Capturing components - 'Roofs of Berlin' studio project winter semester 22/23

 Quelle: Elisa Romero, Leonidas Jakobi, Benjamin Brenner, Jiaona Hu

Prof. Giovanni Betti, LB Anna Bajanova, WM Christian Schmidts, T Angely Angulo Meza, T Kinan Sarakbi


Weekly meetings at the studio (room 314)

Wednesdays 2 pm - 6 pm

First date: April 19th at 2 pm



Our current period is marked by a crisis, and our built environment bears significant responsibility for it. To effect change, we need to focus on the biggest lever: material usage. 

The Weizmann Institute in Israel reports that in 2020, man-made products have surpassed all living things in terms of mass. The material comprising the built environment -concrete, asphalt, bricks, and aggregates- accounts for over 80% of this mass. Although building from renewable resources like wood can help transform the built environment into a planetary-scale carbon sink, doing so puts additional economic pressure on already-strained ecosystems.

However, one abundant resource is found in our waste streams, particularly construction waste, which constitutes over 55% of Germany's solid waste by weight. To move towards a circular design paradigm, we need to radically rethink our relationship with materials. Rather than assuming material availability, we must grapple with the concept of material scarcity.

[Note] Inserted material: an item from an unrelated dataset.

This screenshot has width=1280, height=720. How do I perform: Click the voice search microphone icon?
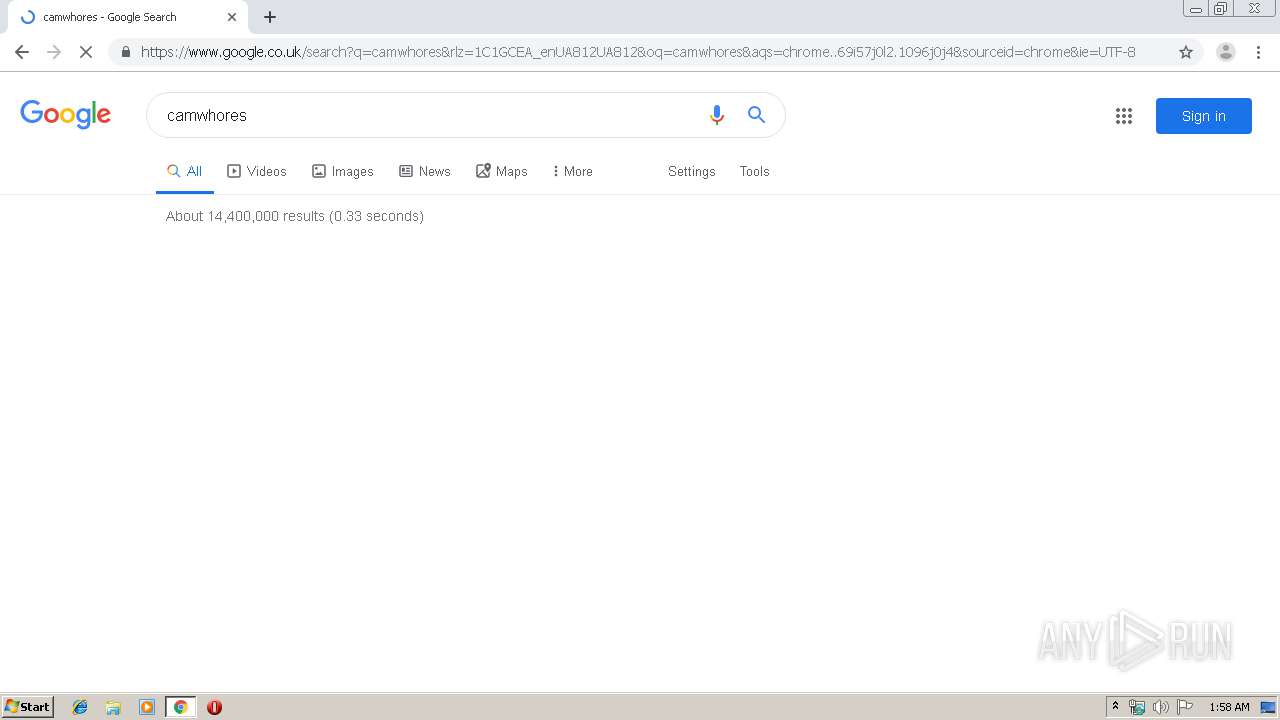tap(716, 115)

Course Thesis and Structure

In this design studio, we aim to challenge the conventional design process by establishing a new relationship with materials and creating a fresh design paradigm. We will do this through the collective creation of a 1:1 pavilion made of reclaimed materials.

The pavilion will be intentionally designed to be taken apart, as the process of dismantling it will be the initial focus of the subsequent semester's studio.

Typically, the design process involves starting with a brief or program, analysing it to generate an architectural form, and then looking for materials to materialise the design. However, this has often led to practices characterised by formal purity and material excess. In contrast, we seek to invert this process by prioritising the selection of materials and allowing them to shape the design.


Procurement/ Scanning:

We have established a collaboration with a demolition company to serve as our source of materials. We believe that what is commonly referred to as "waste" is actually a valuable resource that has yet to be utilised. In order to expand the catalogue of available materials, students are encouraged to contribute based on what is available in their immediate surroundings, as well as their own interests and curiosities.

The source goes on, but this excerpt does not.